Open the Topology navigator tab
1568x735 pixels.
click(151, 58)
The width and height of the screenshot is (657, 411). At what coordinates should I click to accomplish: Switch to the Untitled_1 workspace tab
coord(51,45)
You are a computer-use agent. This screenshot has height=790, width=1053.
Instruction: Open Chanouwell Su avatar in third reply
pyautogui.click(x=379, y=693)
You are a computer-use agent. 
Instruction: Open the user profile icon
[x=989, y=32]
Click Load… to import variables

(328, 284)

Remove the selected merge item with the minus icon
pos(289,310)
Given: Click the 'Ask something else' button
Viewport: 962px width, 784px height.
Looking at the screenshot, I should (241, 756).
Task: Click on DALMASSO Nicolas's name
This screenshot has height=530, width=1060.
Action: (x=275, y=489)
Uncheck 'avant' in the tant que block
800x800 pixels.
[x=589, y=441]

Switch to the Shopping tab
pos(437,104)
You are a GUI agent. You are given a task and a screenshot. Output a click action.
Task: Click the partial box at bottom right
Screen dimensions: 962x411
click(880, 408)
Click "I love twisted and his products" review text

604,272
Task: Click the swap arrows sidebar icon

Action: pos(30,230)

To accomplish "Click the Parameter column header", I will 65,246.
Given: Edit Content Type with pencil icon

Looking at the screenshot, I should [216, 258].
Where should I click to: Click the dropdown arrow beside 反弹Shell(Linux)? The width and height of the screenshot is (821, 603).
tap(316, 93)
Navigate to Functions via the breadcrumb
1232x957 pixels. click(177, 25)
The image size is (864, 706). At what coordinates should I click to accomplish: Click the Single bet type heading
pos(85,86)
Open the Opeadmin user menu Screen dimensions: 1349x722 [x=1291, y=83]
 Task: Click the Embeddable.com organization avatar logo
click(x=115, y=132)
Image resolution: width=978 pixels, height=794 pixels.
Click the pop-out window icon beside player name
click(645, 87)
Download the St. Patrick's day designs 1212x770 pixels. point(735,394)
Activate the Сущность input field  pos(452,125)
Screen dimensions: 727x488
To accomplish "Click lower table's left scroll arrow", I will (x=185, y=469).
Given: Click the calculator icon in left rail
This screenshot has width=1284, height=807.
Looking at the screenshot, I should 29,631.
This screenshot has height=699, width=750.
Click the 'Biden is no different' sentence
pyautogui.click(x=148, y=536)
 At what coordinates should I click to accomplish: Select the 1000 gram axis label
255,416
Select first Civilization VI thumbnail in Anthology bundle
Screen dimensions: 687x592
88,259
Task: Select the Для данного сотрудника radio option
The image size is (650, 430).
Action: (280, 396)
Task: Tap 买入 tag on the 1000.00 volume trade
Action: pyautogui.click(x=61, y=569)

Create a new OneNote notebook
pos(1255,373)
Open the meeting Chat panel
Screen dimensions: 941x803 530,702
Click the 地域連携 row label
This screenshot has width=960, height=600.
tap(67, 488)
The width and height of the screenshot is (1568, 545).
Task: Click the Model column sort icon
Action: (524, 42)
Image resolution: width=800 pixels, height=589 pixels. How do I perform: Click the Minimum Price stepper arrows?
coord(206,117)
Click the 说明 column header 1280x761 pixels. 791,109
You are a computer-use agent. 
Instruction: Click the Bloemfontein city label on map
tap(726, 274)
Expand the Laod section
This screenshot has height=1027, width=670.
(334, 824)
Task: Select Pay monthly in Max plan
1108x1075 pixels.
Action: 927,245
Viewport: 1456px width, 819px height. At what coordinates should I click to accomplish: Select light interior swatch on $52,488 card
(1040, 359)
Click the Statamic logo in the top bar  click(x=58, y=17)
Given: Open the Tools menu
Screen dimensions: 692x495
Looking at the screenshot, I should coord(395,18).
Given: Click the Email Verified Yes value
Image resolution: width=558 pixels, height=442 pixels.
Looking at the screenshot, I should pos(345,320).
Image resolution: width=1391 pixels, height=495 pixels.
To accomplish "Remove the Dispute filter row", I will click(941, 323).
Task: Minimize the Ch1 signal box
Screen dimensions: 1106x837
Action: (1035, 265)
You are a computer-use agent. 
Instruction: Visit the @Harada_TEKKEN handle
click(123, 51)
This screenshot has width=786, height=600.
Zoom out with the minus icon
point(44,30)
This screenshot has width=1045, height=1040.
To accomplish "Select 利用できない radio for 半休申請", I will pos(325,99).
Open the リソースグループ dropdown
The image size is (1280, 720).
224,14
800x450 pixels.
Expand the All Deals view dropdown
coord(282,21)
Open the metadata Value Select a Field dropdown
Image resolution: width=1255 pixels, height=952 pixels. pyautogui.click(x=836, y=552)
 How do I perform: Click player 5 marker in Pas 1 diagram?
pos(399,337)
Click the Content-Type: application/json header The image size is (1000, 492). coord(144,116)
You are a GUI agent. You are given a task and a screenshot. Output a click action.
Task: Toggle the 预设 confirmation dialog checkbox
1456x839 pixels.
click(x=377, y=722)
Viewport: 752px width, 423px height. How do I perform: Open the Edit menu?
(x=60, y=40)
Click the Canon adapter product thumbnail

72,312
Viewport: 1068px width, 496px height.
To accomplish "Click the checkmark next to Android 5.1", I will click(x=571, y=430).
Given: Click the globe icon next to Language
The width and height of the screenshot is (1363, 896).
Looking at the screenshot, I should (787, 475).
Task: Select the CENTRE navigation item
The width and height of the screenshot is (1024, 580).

--

**Task prompt:**
Would you filter the records and copy each line that contains the word "radio"?

**Reply:**
Task: Select the Для данного сотрудника radio option
To accomplish "Select 利用できない radio for 半休申請", I will pos(325,99).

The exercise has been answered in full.